START SOURCE EXTRACT

According to the results of a 2007 University of Cincinnati study by sociology professor David Maume, 78 percent of women reported that they are the ones taking time off from work to stay home with an ill child versus only 28 percent of men whom indicated that they are just as likely to do so.
In the study, the work habits of more than 1,400 working mothers and fathers were analyzed to determine which gender most often left work to tend to a sick child.
"There has been almost no change in men's priorities," reports Professor Maume. "Men put work first, and women weave or adapt their work around the family."
That is how it works in Circle of Moms member Sarah M.'s household:
"I'm the one who calls in sick if the kids are ill," she writes in the Debating Mums community. "Always, without exception."
Sarah M. said her husband is much more "needed" at his workplace than she is at hers and that if she has to stay with sick children during the day, she can make up her hours in the evening once he comes home.
Laura S., also a member of the Debating Mums community, tells a similar story.
Her retail job pays far less than her husband's engineering position.
"He gets paid a percentage of what he bills out so if he doesn't work, he doesn't get paid," she shares. "Plus he doesn't handle sick kids very well."

END SOURCE EXTRACT
START MATERIAL PROVIDED

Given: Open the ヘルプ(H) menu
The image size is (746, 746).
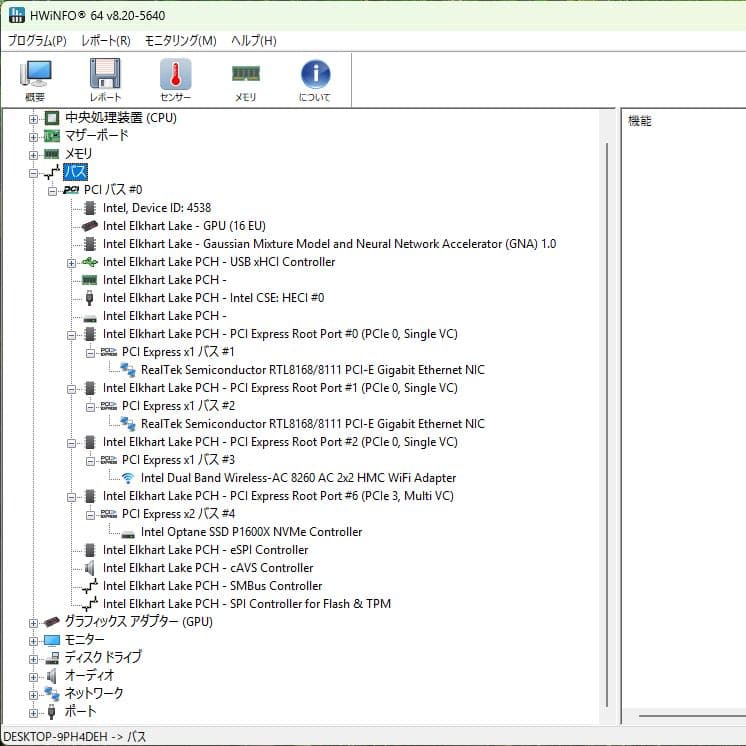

END MATERIAL PROVIDED

▶ _WRITTEN TASK 1_
Answer these questions using the article on caring for sick children:
(a) How many working mothers and fathers had their work habits analyzed in the study?
(b) What kind of job does Laura S. hold?
(c) When does Sarah M. say she can make up her hours?
▶ _WRITTEN TASK 2_
From the article on caring for sick children, print the passage starting at "Sarah M. said" and ending at "husband's engineering position.".

▶ _WORKED SOLUTION 1_
(a) More than 1,400.
(b) A retail job.
(c) In the evening, once her husband comes home.

▶ _WORKED SOLUTION 2_
Sarah M. said her husband is much more "needed" at his workplace than she is at hers and that if she has to stay with sick children during the day, she can make up her hours in the evening once he comes home.
Laura S., also a member of the Debating Mums community, tells a similar story.
Her retail job pays far less than her husband's engineering position.